I’m so sold on this name that I don’t really care that it doesn’t make much sense, or that the acronym doesn’t really work. It’s just cool to say and cool to look at. Which is fitting for a project with this much wizardry going on. Who knows what the fuck ‘emscripten’ means either.
Anyway, when I started working on DExTr my goal was pretty simple compared to what it can do now. All I wanted to do was make a simple C++ command line app that would take LLVM’s IR and go instruction by instruction, printing out C# instead of bytecode. In a lot of ways, this is an easier task than other transpilers; the IR is in SSA form, with branches/flow already worked out for you, and all of the instructions are really primitive, so you kind of just need to implement them all and then things will just magically start to work. The hard thing is that there’s a shit-ton of instructions.

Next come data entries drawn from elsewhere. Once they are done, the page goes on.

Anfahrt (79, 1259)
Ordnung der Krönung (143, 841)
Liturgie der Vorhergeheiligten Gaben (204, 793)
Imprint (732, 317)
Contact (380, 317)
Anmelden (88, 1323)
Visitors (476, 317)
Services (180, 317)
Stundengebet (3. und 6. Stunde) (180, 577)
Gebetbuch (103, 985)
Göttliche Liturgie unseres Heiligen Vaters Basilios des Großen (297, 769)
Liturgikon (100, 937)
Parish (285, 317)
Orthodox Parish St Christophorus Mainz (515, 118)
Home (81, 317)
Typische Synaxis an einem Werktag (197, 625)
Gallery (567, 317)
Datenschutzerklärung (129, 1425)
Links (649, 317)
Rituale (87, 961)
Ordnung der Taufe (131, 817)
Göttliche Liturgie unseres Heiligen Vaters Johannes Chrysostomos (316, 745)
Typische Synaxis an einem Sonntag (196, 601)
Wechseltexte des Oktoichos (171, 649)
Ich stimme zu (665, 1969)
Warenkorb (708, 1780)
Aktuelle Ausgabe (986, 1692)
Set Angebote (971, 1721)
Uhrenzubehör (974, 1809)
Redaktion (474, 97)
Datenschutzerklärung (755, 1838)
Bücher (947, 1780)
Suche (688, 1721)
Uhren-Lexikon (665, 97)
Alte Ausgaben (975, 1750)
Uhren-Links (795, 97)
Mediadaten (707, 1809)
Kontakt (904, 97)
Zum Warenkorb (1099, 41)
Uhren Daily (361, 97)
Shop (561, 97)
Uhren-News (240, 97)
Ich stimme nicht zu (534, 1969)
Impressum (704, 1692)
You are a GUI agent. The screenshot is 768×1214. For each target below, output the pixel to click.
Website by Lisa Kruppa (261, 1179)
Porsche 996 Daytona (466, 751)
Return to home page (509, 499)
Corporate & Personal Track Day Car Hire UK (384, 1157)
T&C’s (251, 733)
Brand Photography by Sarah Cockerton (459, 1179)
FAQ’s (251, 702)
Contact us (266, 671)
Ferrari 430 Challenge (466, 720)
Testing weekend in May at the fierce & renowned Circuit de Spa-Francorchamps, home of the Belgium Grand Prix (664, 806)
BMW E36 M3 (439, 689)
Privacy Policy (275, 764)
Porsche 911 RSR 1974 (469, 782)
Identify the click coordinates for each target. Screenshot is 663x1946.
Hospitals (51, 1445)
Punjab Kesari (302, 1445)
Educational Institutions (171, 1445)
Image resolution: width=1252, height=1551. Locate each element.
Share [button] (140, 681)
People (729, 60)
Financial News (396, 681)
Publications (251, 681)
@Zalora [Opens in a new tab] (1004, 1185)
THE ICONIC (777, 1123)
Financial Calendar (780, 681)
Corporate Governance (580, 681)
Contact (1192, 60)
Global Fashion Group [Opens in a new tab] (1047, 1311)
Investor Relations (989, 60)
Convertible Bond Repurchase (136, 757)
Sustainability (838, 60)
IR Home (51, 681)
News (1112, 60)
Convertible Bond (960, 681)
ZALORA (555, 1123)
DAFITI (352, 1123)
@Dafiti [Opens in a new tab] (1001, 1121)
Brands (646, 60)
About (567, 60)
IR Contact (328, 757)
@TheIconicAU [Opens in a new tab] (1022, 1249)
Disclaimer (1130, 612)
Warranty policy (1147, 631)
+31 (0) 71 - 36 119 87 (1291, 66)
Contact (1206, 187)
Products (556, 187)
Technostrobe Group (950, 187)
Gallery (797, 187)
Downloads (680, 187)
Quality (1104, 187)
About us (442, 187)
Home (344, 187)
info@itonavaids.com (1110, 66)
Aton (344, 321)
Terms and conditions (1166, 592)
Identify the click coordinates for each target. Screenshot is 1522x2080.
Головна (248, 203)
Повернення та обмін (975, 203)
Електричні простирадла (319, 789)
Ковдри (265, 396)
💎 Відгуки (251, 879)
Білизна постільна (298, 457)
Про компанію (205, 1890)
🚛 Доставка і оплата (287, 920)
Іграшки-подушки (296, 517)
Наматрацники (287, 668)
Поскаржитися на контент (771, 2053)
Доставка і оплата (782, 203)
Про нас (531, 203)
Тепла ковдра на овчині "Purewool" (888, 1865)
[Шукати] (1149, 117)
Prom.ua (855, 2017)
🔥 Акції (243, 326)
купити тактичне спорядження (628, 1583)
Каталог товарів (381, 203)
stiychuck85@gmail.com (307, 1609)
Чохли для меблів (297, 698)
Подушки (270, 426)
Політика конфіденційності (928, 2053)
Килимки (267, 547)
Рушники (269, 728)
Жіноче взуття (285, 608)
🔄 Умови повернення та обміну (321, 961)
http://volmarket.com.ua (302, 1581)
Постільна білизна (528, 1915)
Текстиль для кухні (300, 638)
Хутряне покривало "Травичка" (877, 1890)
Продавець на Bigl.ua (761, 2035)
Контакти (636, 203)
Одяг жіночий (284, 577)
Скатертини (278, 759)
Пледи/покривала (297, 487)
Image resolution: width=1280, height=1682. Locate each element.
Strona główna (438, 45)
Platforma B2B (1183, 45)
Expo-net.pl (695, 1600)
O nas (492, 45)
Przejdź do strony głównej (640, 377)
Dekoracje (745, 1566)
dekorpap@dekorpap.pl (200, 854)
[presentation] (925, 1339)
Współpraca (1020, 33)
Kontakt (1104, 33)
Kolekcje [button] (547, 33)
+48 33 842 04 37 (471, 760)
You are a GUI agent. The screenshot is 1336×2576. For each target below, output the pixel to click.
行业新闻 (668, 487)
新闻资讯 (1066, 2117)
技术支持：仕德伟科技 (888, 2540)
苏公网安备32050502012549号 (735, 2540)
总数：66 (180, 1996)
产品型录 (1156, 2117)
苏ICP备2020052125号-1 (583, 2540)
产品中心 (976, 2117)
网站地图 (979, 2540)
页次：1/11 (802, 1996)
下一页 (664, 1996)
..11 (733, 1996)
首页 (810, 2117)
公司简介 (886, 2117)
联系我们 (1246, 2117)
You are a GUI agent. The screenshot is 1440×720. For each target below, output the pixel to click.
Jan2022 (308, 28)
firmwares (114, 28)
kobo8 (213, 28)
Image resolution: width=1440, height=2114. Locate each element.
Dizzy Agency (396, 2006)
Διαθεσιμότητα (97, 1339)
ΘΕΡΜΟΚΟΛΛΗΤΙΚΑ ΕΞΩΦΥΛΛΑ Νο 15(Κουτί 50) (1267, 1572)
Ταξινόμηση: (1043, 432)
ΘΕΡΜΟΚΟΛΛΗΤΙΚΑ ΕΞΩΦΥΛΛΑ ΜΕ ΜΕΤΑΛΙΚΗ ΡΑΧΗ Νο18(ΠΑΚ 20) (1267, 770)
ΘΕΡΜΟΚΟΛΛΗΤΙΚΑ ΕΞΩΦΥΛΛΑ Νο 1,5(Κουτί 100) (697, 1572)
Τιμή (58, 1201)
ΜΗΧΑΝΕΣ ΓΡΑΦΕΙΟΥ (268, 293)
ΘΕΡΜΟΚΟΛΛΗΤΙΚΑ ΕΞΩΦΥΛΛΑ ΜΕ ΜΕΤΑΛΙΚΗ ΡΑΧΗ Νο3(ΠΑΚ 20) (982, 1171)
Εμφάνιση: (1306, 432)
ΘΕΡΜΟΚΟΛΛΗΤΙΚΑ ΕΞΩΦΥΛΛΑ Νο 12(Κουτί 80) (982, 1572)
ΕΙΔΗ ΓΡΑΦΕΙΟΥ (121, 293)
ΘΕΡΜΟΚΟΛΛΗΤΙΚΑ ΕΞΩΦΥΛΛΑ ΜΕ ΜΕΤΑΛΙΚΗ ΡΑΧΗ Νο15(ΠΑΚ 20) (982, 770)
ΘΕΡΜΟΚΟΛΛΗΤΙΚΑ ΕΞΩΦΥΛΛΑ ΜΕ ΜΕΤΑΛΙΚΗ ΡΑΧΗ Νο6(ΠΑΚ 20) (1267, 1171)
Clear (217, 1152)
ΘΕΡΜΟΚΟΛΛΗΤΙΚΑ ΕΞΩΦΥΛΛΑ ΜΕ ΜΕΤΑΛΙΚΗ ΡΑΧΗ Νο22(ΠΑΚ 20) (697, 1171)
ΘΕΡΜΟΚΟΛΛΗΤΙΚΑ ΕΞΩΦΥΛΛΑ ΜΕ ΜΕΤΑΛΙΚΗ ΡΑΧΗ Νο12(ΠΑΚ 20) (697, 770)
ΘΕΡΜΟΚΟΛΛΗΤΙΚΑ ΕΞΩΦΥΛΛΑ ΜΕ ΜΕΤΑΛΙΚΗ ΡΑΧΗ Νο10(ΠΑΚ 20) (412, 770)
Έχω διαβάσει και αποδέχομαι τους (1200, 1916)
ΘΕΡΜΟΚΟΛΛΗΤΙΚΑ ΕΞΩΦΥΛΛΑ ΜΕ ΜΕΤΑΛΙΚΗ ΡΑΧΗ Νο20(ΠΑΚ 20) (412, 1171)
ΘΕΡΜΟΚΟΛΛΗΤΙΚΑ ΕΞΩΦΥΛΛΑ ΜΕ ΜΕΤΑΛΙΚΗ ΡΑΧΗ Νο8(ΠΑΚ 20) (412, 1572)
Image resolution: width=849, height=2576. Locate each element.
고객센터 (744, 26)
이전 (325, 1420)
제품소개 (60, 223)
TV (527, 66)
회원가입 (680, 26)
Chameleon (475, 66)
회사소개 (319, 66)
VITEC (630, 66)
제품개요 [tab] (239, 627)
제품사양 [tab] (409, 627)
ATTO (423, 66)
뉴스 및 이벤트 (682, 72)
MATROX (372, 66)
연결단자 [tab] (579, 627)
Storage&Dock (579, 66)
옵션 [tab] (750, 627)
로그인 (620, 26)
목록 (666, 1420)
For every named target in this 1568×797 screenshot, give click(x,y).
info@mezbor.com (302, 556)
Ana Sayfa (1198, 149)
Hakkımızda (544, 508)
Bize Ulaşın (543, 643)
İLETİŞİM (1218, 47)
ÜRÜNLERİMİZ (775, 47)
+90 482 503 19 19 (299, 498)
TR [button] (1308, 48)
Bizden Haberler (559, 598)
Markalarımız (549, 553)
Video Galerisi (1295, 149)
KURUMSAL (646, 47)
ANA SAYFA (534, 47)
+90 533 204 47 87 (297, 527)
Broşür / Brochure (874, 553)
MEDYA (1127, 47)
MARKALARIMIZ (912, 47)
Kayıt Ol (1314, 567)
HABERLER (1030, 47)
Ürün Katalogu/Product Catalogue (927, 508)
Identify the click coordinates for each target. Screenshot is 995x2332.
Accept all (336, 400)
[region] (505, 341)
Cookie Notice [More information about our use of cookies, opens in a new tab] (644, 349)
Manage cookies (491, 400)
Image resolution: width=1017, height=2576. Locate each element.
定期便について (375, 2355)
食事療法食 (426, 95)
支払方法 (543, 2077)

This is the current LLVM IR reference. Scroll down that page and the list just keeps going.
There’s only about ~50 “core” instructions, the rest are all intrinsics, but clang loves to generate intrinsics, even when you tell it explicitly not to. Every so often it’ll generate a new intrinsic that I haven’t seen before just because it thinks a left funnel shift might maybe be 5% faster on one or two platforms - at which point I have to go back to the drawing board and figure out how to represent that (perfectly) in C#. If there’s an error in your math, good luck finding out where the fuck it is in 68MB of pure C# source.Each and every math bug was about 2-3 days of work to track down - Visual Studio can’t even keep the monolith C# file open without crashing after a few minutes.
Eventually though, things started to work. I wrote some dead code elimination passes, I got my baby’s first virtual memory working, and all of a sudden my test program could calculate pi without crashing.
I wasn’t worried about includes or the C/C++ standard libraries at this point, the main thing was just to get the language syntax going, but I started to realize that I could actually start worrying about the more advanced stuff, because all of this has been done before: Emscripten.
So I went and grabbed the latest upstream Emscripten and started yanking everything out.